EXERCISE —
Below are some entries. Reproduce them word for word.

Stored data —

***

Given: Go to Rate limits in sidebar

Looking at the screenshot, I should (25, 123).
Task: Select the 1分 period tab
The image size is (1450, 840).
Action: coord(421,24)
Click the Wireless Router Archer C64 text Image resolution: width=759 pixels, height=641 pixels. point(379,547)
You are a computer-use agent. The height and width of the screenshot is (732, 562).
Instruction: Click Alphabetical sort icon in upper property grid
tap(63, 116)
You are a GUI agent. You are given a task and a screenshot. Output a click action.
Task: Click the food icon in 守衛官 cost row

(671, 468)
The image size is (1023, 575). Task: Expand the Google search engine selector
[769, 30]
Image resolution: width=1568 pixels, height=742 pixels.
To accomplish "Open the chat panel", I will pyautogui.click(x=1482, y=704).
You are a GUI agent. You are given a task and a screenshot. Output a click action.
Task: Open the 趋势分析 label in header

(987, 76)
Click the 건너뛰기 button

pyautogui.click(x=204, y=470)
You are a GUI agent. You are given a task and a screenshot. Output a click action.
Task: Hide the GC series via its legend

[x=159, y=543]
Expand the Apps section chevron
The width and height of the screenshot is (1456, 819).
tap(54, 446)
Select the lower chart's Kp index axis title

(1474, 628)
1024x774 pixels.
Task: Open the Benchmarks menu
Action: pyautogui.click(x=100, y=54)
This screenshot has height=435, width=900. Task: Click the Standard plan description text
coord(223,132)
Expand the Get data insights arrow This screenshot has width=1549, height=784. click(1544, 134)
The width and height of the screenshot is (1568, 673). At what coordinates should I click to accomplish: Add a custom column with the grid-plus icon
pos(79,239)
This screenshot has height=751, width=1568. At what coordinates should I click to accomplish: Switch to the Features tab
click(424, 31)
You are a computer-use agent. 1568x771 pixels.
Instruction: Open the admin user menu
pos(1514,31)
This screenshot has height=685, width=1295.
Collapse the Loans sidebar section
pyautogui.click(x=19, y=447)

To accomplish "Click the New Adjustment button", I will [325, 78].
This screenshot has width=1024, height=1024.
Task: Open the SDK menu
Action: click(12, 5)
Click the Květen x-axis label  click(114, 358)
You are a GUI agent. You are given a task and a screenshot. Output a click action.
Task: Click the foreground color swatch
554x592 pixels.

***

EXERCISE OUTPUT —
Given: Go to Rate limits in sidebar

Looking at the screenshot, I should (25, 123).
Task: Select the 1分 period tab
The image size is (1450, 840).
Action: coord(421,24)
Click the Wireless Router Archer C64 text Image resolution: width=759 pixels, height=641 pixels. point(379,547)
You are a computer-use agent. The height and width of the screenshot is (732, 562).
Instruction: Click Alphabetical sort icon in upper property grid
tap(63, 116)
You are a GUI agent. You are given a task and a screenshot. Output a click action.
Task: Click the food icon in 守衛官 cost row

(671, 468)
The image size is (1023, 575). Task: Expand the Google search engine selector
[769, 30]
Image resolution: width=1568 pixels, height=742 pixels.
To accomplish "Open the chat panel", I will pyautogui.click(x=1482, y=704).
You are a GUI agent. You are given a task and a screenshot. Output a click action.
Task: Open the 趋势分析 label in header

(987, 76)
Click the 건너뛰기 button

pyautogui.click(x=204, y=470)
You are a GUI agent. You are given a task and a screenshot. Output a click action.
Task: Hide the GC series via its legend

[x=159, y=543]
Expand the Apps section chevron
The width and height of the screenshot is (1456, 819).
tap(54, 446)
Select the lower chart's Kp index axis title

(1474, 628)
1024x774 pixels.
Task: Open the Benchmarks menu
Action: pyautogui.click(x=100, y=54)
This screenshot has height=435, width=900. Task: Click the Standard plan description text
coord(223,132)
Expand the Get data insights arrow This screenshot has width=1549, height=784. click(1544, 134)
The width and height of the screenshot is (1568, 673). At what coordinates should I click to accomplish: Add a custom column with the grid-plus icon
pos(79,239)
This screenshot has height=751, width=1568. At what coordinates should I click to accomplish: Switch to the Features tab
click(424, 31)
You are a computer-use agent. 1568x771 pixels.
Instruction: Open the admin user menu
pos(1514,31)
This screenshot has height=685, width=1295.
Collapse the Loans sidebar section
pyautogui.click(x=19, y=447)

To accomplish "Click the New Adjustment button", I will [325, 78].
This screenshot has width=1024, height=1024.
Task: Open the SDK menu
Action: click(12, 5)
Click the Květen x-axis label  click(114, 358)
You are a GUI agent. You are given a task and a screenshot. Output a click action.
Task: Click the foreground color swatch
554x592 pixels.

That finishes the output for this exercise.